The dense foam makes less mess, ridged insulation. You can cut outside and then glue it to the layout and cover it with a coat of plaster or plastercloth. The cheaper stuff with the little white balls is messy!


----------



## tkruger (Jan 18, 2009)

I used paper machete. Used scrap cardboard boxed to make strips for the skeleton and then recycled sales flyers and other papers for the hill. Only coast a few bottles of glue. I wanted something more durable since I have two young kids. It holds paint well and dries hard. Very light too. The inside of my hills are hollow for a tunnel and hidden yard.


----------



## D&J Railroad (Oct 4, 2013)

Unless your layout is going to be around for only a few years in a climate controlled environment, newspaper may be a cheap means of creating the base support for your hill.
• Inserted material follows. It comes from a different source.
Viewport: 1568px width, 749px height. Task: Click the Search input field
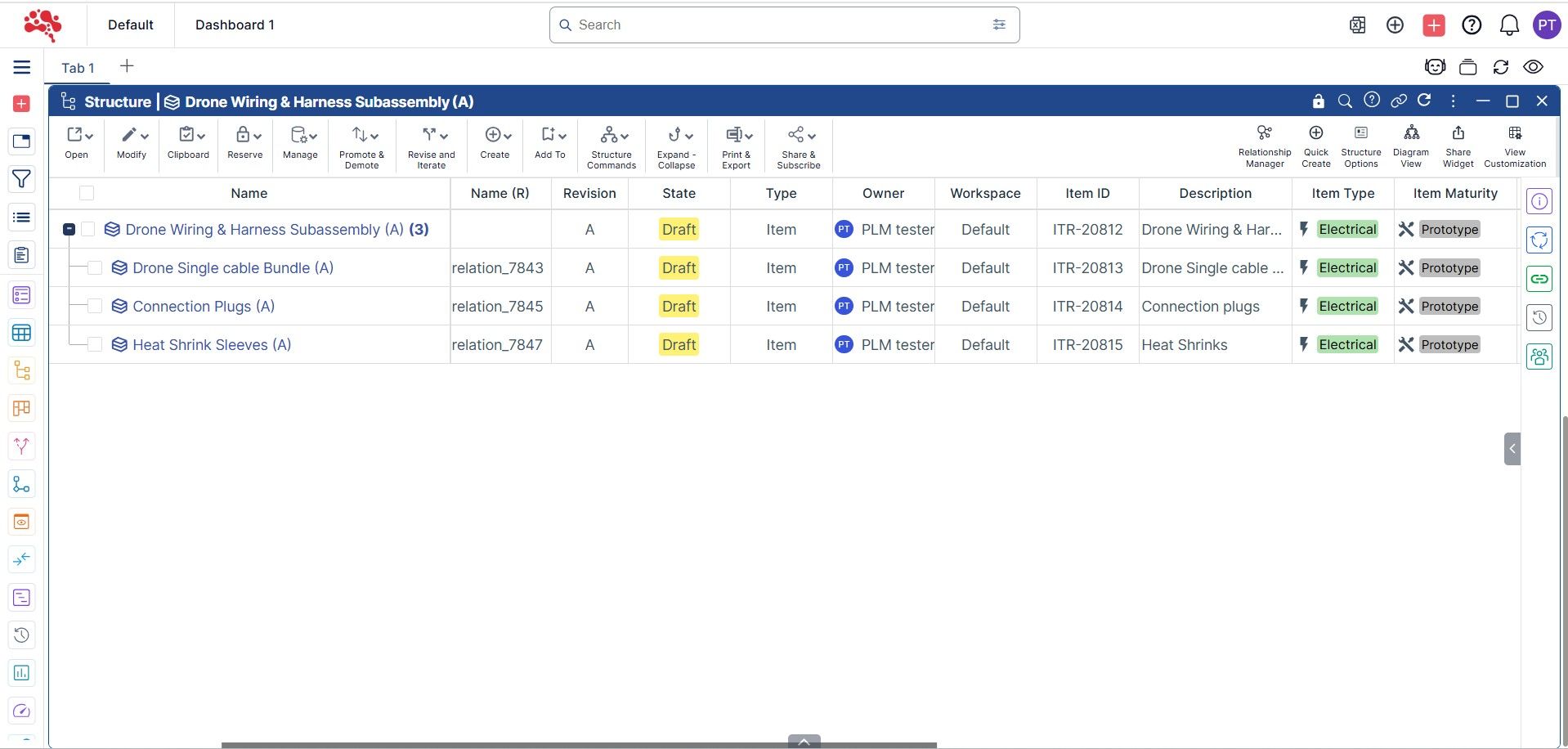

If it's exposed to basement conditions, it can begin to mold and stink as it decomposes after a few years smelling like a dead mouse.
Extruded foam is a good base for mountains and hills. Easy to cut with a Cerf saw and shape with a cheese grater type tool.
I've been working on a mountain range on my empire and foam is the base. Screen then wall plaster over that. I secured the screen to the foam with brad nails pushed through the screen material and they hold in the extruded foam.
The wall plaster takes paint real easy.


----------



## rogruth (Mar 6, 2012)

The interwoven cardboard strips with plaster cloth works very well for larger gauges.


----------



## tjcruiser (Jan 10, 2010)

Check out Sean's EXCELLENT tutorial on how to easily build mountainsides out of metal window screen:

http://www.modeltrainforum.com/showthread.php?t=6374

The crumpled window screen is very convincing for mountain topography.

TJ


----------



## Mr.Buchholz (Dec 30, 2011)

I picked up some plaster cloth the other day, and I already have lots of masking tape and newspaper. I shall begin to create soon, and post some pics of how it looks! Thanks all for the advice!

-J.


----------



## silver69 (Dec 20, 2013)

tjcruiser said:


> Check out Sean's EXCELLENT tutorial on how to easily build mountainsides out of metal window screen:
> 
> http://www.modeltrainforum.com/showthread.php?t=6374
> 
> ...


TJ
Thanks for the link, the screen technique really looks great.


----------



## Mr.Buchholz (Dec 30, 2011)

Here's what I got so far:

















I must say, plaster wrap is so easy to work with. Once I got the paper taped down, the rest was easy. I'll have more updates soon. I'll start painting it tomorrow.

-J.


----------



## cosmos2002 (Jun 14, 2007)

Hi
I used expanded polysyrene. I find it so easy to use.


----------



## CTValleyRR (Jul 26, 2014)

Before you paint, mix up some thin plaster and paint it over the plaster cloth. This will eliminate the grid pattern, with will look extremely unnatural if it shows through. Ypur drywall paste will work for this too.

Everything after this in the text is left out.